* _Da fare_
Riscrivi l'elenco seguente sostituendo "Where should I click to" con "Where do I click to" in ogni punto in cui compare, senza cambiare nient'altro.

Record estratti
##############################

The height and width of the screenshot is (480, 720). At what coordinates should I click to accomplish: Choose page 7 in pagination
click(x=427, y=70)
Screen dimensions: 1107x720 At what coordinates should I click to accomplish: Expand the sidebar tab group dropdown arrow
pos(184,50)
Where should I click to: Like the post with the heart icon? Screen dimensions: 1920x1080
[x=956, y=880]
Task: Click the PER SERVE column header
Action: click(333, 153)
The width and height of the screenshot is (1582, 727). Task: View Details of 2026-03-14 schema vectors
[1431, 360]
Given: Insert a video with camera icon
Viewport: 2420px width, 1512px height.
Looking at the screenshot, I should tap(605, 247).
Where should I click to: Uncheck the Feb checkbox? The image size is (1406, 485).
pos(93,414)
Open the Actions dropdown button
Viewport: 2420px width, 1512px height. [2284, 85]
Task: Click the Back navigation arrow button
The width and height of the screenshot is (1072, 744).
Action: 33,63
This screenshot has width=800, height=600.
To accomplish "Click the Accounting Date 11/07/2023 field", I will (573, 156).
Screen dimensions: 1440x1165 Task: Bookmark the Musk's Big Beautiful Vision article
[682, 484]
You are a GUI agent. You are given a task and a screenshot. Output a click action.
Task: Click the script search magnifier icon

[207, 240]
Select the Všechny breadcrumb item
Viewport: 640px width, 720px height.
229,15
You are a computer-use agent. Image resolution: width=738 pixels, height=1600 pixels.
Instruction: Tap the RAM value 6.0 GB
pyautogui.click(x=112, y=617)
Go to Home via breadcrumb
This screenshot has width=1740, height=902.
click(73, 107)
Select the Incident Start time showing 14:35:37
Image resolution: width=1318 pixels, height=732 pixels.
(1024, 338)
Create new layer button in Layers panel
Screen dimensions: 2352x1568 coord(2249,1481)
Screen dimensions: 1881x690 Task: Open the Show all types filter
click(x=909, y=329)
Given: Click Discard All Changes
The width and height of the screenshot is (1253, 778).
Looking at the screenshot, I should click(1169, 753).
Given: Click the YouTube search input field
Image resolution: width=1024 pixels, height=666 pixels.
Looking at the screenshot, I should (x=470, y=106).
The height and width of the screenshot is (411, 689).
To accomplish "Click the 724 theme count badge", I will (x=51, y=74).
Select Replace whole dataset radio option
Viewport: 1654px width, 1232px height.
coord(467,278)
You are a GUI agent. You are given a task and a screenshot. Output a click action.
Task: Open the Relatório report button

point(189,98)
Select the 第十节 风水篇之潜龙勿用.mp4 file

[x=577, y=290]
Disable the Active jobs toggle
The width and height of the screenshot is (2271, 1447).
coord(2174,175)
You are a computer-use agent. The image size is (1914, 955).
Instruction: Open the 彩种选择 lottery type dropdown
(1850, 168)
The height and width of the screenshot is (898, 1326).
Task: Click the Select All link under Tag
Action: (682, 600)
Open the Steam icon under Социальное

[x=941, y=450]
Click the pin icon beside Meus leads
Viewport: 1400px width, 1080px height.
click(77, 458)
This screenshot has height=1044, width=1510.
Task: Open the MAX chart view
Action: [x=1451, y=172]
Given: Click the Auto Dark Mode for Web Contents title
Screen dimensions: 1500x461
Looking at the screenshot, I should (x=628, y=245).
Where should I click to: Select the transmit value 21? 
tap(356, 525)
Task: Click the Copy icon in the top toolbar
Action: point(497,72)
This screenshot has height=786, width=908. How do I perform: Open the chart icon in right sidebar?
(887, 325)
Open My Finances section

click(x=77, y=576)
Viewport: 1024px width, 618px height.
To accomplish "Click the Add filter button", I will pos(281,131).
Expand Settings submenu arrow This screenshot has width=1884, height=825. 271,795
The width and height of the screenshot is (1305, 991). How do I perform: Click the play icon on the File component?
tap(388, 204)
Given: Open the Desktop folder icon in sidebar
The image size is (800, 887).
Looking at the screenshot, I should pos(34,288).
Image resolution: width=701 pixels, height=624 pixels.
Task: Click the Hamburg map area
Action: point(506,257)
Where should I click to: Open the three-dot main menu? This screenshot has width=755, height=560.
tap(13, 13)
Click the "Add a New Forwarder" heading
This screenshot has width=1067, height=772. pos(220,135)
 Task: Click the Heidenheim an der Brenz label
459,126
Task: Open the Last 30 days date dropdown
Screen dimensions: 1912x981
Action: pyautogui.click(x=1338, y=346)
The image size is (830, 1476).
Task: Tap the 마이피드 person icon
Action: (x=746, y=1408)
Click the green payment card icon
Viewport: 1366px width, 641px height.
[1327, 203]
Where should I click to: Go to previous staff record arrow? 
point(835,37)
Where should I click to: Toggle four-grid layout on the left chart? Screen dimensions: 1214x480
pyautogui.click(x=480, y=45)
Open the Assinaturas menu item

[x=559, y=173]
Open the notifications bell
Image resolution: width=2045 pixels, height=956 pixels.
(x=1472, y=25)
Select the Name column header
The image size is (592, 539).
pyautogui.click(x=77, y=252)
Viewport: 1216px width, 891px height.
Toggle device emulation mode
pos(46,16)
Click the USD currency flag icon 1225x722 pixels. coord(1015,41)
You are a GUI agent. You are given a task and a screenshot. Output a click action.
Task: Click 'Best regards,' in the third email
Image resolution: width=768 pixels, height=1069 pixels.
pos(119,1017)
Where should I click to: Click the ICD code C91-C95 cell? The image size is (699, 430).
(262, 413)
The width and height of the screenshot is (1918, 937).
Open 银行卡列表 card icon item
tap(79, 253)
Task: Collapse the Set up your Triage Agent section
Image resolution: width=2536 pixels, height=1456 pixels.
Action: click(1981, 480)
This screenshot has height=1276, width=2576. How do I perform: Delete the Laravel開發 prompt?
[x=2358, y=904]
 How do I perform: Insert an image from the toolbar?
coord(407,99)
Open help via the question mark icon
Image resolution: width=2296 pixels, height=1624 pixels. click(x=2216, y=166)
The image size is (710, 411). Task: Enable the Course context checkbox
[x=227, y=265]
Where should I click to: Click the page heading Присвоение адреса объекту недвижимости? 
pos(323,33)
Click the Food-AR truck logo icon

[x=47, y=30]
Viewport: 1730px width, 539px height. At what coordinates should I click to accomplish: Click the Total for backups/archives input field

##############################

* _La soluzione_
The height and width of the screenshot is (480, 720). At what coordinates should I click to accomplish: Choose page 7 in pagination
click(x=427, y=70)
Screen dimensions: 1107x720 At what coordinates should I click to accomplish: Expand the sidebar tab group dropdown arrow
pos(184,50)
Where do I click to: Like the post with the heart icon? Screen dimensions: 1920x1080
[x=956, y=880]
Task: Click the PER SERVE column header
Action: click(333, 153)
The width and height of the screenshot is (1582, 727). Task: View Details of 2026-03-14 schema vectors
[1431, 360]
Given: Insert a video with camera icon
Viewport: 2420px width, 1512px height.
Looking at the screenshot, I should tap(605, 247).
Where do I click to: Uncheck the Feb checkbox? The image size is (1406, 485).
pos(93,414)
Open the Actions dropdown button
Viewport: 2420px width, 1512px height. [2284, 85]
Task: Click the Back navigation arrow button
The width and height of the screenshot is (1072, 744).
Action: 33,63
This screenshot has width=800, height=600.
To accomplish "Click the Accounting Date 11/07/2023 field", I will (573, 156).
Screen dimensions: 1440x1165 Task: Bookmark the Musk's Big Beautiful Vision article
[682, 484]
You are a GUI agent. You are given a task and a screenshot. Output a click action.
Task: Click the script search magnifier icon

[207, 240]
Select the Všechny breadcrumb item
Viewport: 640px width, 720px height.
229,15
You are a computer-use agent. Image resolution: width=738 pixels, height=1600 pixels.
Instruction: Tap the RAM value 6.0 GB
pyautogui.click(x=112, y=617)
Go to Home via breadcrumb
This screenshot has width=1740, height=902.
click(73, 107)
Select the Incident Start time showing 14:35:37
Image resolution: width=1318 pixels, height=732 pixels.
(1024, 338)
Create new layer button in Layers panel
Screen dimensions: 2352x1568 coord(2249,1481)
Screen dimensions: 1881x690 Task: Open the Show all types filter
click(x=909, y=329)
Given: Click Discard All Changes
The width and height of the screenshot is (1253, 778).
Looking at the screenshot, I should click(1169, 753).
Given: Click the YouTube search input field
Image resolution: width=1024 pixels, height=666 pixels.
Looking at the screenshot, I should (x=470, y=106).
The height and width of the screenshot is (411, 689).
To accomplish "Click the 724 theme count badge", I will (x=51, y=74).
Select Replace whole dataset radio option
Viewport: 1654px width, 1232px height.
coord(467,278)
You are a GUI agent. You are given a task and a screenshot. Output a click action.
Task: Open the Relatório report button

point(189,98)
Select the 第十节 风水篇之潜龙勿用.mp4 file

[x=577, y=290]
Disable the Active jobs toggle
The width and height of the screenshot is (2271, 1447).
coord(2174,175)
You are a computer-use agent. The image size is (1914, 955).
Instruction: Open the 彩种选择 lottery type dropdown
(1850, 168)
The height and width of the screenshot is (898, 1326).
Task: Click the Select All link under Tag
Action: (682, 600)
Open the Steam icon under Социальное

[x=941, y=450]
Click the pin icon beside Meus leads
Viewport: 1400px width, 1080px height.
click(77, 458)
This screenshot has height=1044, width=1510.
Task: Open the MAX chart view
Action: [x=1451, y=172]
Given: Click the Auto Dark Mode for Web Contents title
Screen dimensions: 1500x461
Looking at the screenshot, I should (x=628, y=245).
Where do I click to: Select the transmit value 21? 
tap(356, 525)
Task: Click the Copy icon in the top toolbar
Action: point(497,72)
This screenshot has height=786, width=908. How do I perform: Open the chart icon in right sidebar?
(887, 325)
Open My Finances section

click(x=77, y=576)
Viewport: 1024px width, 618px height.
To accomplish "Click the Add filter button", I will pos(281,131).
Expand Settings submenu arrow This screenshot has width=1884, height=825. 271,795
The width and height of the screenshot is (1305, 991). How do I perform: Click the play icon on the File component?
tap(388, 204)
Given: Open the Desktop folder icon in sidebar
The image size is (800, 887).
Looking at the screenshot, I should pos(34,288).
Image resolution: width=701 pixels, height=624 pixels.
Task: Click the Hamburg map area
Action: point(506,257)
Where do I click to: Open the three-dot main menu? This screenshot has width=755, height=560.
tap(13, 13)
Click the "Add a New Forwarder" heading
This screenshot has width=1067, height=772. pos(220,135)
 Task: Click the Heidenheim an der Brenz label
459,126
Task: Open the Last 30 days date dropdown
Screen dimensions: 1912x981
Action: pyautogui.click(x=1338, y=346)
The image size is (830, 1476).
Task: Tap the 마이피드 person icon
Action: (x=746, y=1408)
Click the green payment card icon
Viewport: 1366px width, 641px height.
[1327, 203]
Where do I click to: Go to previous staff record arrow? 
point(835,37)
Where do I click to: Toggle four-grid layout on the left chart? Screen dimensions: 1214x480
pyautogui.click(x=480, y=45)
Open the Assinaturas menu item

[x=559, y=173]
Open the notifications bell
Image resolution: width=2045 pixels, height=956 pixels.
(x=1472, y=25)
Select the Name column header
The image size is (592, 539).
pyautogui.click(x=77, y=252)
Viewport: 1216px width, 891px height.
Toggle device emulation mode
pos(46,16)
Click the USD currency flag icon 1225x722 pixels. coord(1015,41)
You are a GUI agent. You are given a task and a screenshot. Output a click action.
Task: Click 'Best regards,' in the third email
Image resolution: width=768 pixels, height=1069 pixels.
pos(119,1017)
Where do I click to: Click the ICD code C91-C95 cell? The image size is (699, 430).
(262, 413)
The width and height of the screenshot is (1918, 937).
Open 银行卡列表 card icon item
tap(79, 253)
Task: Collapse the Set up your Triage Agent section
Image resolution: width=2536 pixels, height=1456 pixels.
Action: click(1981, 480)
This screenshot has height=1276, width=2576. How do I perform: Delete the Laravel開發 prompt?
[x=2358, y=904]
 How do I perform: Insert an image from the toolbar?
coord(407,99)
Open help via the question mark icon
Image resolution: width=2296 pixels, height=1624 pixels. click(x=2216, y=166)
The image size is (710, 411). Task: Enable the Course context checkbox
[x=227, y=265]
Where do I click to: Click the page heading Присвоение адреса объекту недвижимости? 
pos(323,33)
Click the Food-AR truck logo icon

[x=47, y=30]
Viewport: 1730px width, 539px height. At what coordinates should I click to accomplish: Click the Total for backups/archives input field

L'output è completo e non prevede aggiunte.